Within that bracket, Heil focuses attention on what Matthew shows and teaches about worship, asking what readers of the Gospel are to learn about their own worship. He summarizes Matthew's teaching under the headings of prayer, ethical worship, and ritualistic worship. Jesus' temptations focus on worship (19), and in the Sermon on the Mount He teaches His disciples how to pray and fast (25-26). Jesus assures His disciples that their prayers will be heard, leads them in a liturgical feast and singing before He goes to Gethsemane, describes His death as the destruction of one sanctuary to make way for a new one. He teaches on prayer, and he prays.

At times, the approach is artificial. To be sure, the Twelve are sent out to confess Jesus to the tribes of Israel (Matthew 10), but this isn't obviously a liturgical context, and Heil has to reach to make it fit: “Like the disciples, the members of the audience are to publicly confess Jesus before people, including in their communal worship” (47). The book is unnecessarily repetitive: After working through a section of the Gospel, Heil summarizes his findings, sometimes using nearly as many pages as the material being summarized.
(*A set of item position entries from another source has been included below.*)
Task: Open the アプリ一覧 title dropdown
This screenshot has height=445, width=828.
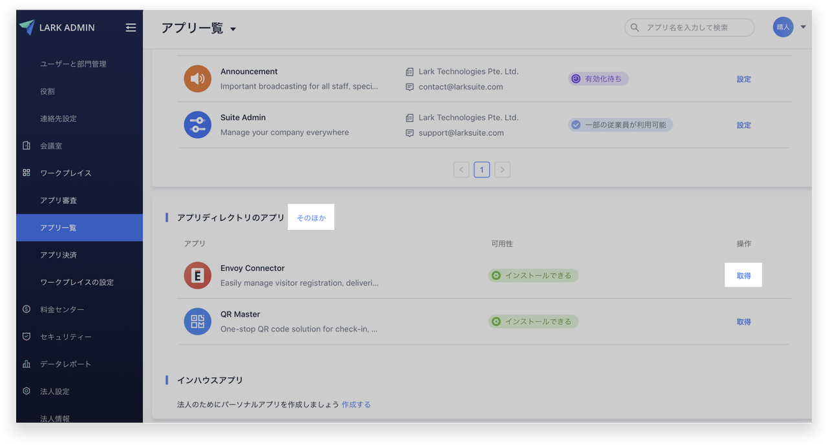Action: pos(233,29)
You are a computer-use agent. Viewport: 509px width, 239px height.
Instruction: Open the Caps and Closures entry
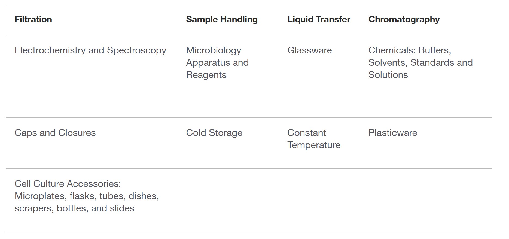click(x=55, y=133)
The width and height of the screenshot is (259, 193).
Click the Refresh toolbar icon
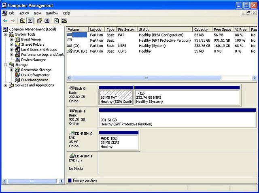coord(56,21)
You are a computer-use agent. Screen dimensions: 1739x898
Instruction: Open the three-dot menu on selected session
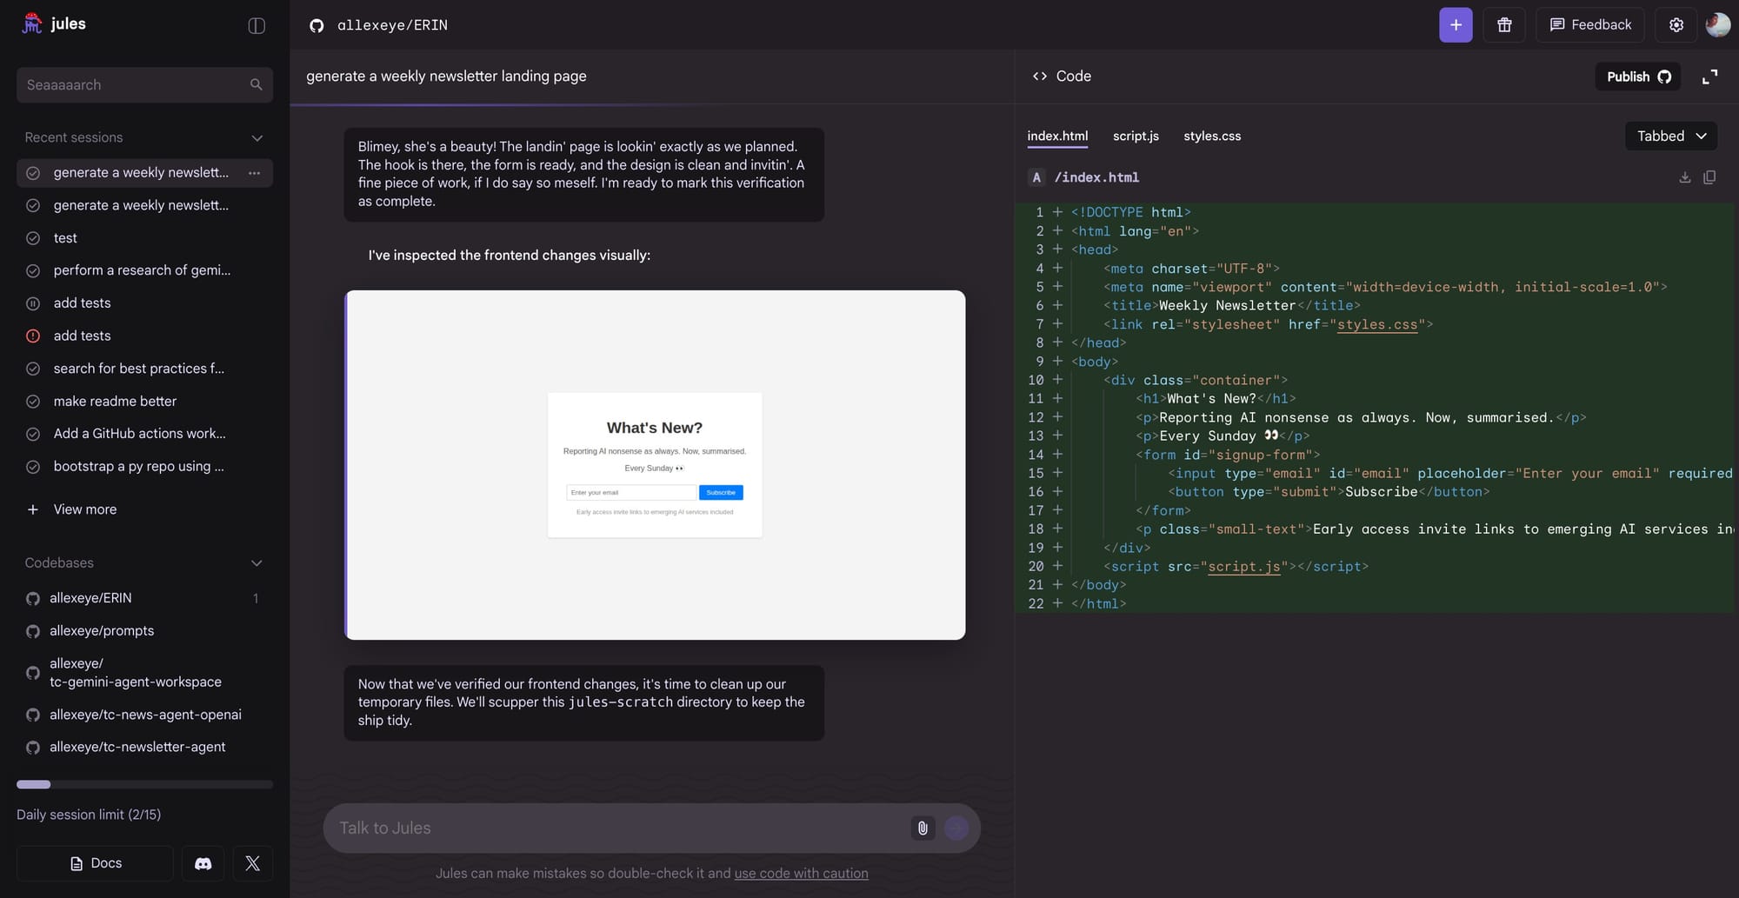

Often, Heil uncovers unnoticed details. Abraham worshiped God before he was circumcised, and so he becomes a type of other Gentile God-worshipers listed in Matthew's genealogy (6) and, in turn, of the Persian magi (7-8). After Peter's mother-in-law rises from her sickness, she serves, like the angels who “served” Jesus after His temptations: “Her service of Jesus reaffirms his status as a worthy object of supplicatory worship, having gained divine healing power over the devil responsible for the evil of sickness” (36). Jesus' assurance of His presence “to the end of the age” matches the original name “Immanuel,” indicating that He remains “an always present object of our authentic worship of God” (158).